Una sottile linea scura, che sembra disegnata dalla punta di una matita, separa il cielo dalla terra e dal mare. Difficile da documentare è l’odore che si percepisce, un odore che impari a riconoscere da lontano quando ritorni e che è l’insieme di acque stagnanti e salsedine. Un aroma che viene memorizzato e che resta indelebile in quella parte del cervello adibito a questo scopo.
Dopo aver fatto il pieno di questo inebriante spazio e dei suoi aromi, si arriva in una spiaggia selvaggia. Qui dovrebbe esserci un villaggio. Le dune fanno da cornice a grandi distese di sabbia umida. Le distanze sono difficili da stabilire e quello che appare a poche centinaia di metri sembra di fatto irraggiungibile, riprendiamo l’auto per percorrere quelle che sembrano strade, vie improvvisate.
Le prime costruzioni che incontriamo fanno parte di Beauduc Nord, un nucleo nato negli anni Settanta attorno a due ristoranti gestiti da ex pescatori che hanno reso celebre il posto, tanto che a metà degli anni Novanta era possibile imbattersi in personalità del calibro di Jack Nicholson portato qui da Roman Polanski. Non andate però in cerca di Chez Juju e Chez Marc et Mireille – questi i nomi dei due ristoranti – che sono stati distrutti nel 2004 dalle autorità, intervenute per «ridimensionare» il fenomeno Beauduc.

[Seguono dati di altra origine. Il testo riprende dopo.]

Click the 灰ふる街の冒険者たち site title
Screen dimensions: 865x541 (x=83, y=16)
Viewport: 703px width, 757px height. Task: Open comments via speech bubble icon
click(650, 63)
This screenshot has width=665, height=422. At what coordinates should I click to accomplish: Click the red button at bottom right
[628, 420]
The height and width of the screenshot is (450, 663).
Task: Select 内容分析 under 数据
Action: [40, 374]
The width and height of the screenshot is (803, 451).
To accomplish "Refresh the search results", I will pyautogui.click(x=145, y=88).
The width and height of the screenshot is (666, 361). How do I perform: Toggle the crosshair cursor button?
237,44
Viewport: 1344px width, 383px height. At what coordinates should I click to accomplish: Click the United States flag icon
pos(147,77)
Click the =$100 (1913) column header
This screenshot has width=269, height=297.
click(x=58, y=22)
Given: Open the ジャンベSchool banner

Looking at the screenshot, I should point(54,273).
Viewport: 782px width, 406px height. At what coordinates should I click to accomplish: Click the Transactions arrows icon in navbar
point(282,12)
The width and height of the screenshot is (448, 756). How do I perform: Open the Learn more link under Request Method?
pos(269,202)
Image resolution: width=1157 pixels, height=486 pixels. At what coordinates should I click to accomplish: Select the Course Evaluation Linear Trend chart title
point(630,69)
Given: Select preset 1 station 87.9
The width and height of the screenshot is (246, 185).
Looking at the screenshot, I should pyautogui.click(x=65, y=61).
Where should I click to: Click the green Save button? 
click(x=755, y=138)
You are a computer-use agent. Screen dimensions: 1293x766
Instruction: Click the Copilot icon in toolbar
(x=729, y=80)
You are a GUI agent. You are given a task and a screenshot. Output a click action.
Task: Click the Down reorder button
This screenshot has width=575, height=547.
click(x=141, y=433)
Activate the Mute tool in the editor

Beauduc ci appare come uno strano villaggio, costituito di abitazioni precarie, senza fondamenta, fatte di roulotte demodé affiancate da costruzioni formate da materiali riciclati, teloni, assi di legno inchiodate tra loro grossolanamente. Sembrano più capanne costruite da bambini che case, alle quali vengono aggiunti abbellimenti, bandiere, targhe con un nome bizzarro e suggestivo, conchiglie o altro ancora. Davanti a una capanna, sopra a un pavimento fatto di assi, un divano ad angolo in finta pelle posto all’esterno direttamente sotto il cielo. Davanti a un’altra casa, un pianoforte – in pessimo stato – anch’esso lasciato sotto le intemperie. Camminare per Beauduc è un po’ come trovarsi in un set felliniano, con la differenza che qui non si tratta di un set costruito ad hoc. Può anche succedere di imbattersi tra le dune in un ragazzo che con un cappello in testa suona indisturbato un sax.
Si contano circa 500 capanne, ma sono solo una decina le famiglie che vengono qui durante tutto l’arco dell’anno.
La storia di Beauduc ha inizio nel secondo dopoguerra, negli anni Cinquanta, quando le vecchie capanne di giunchi costruite dai pescatori vengono gradualmente trasformate in luoghi accoglienti per un fine settimana o poco più, a costi contenuti, in un paradiso a pochi passi dal mare da offrire ai lavoratori delle vicine saline e ai pensionati. Tutti si conoscono, si aiutano reciprocamente, i bambini sono liberi di correre, si organizzano attività comuni, giochi di società ai quali tutti partecipano. Incurante della legge, senza permessi di costruzione o autorizzazioni d’altra natura, Beauduc vive in autarchia senza elettricità né acqua potabile. Sole, mare, natura e libertà, come scrive Laurence Nicolas, antropologa originaria di queste parti: «Nasce allora la sensazione del ritorno alla vita selvaggia, l’idea di un mitico paradiso perduto, o ancora la nostalgia delle origini in cui la cultura si concilia con la natura e fa a meno della mediazione tecnica».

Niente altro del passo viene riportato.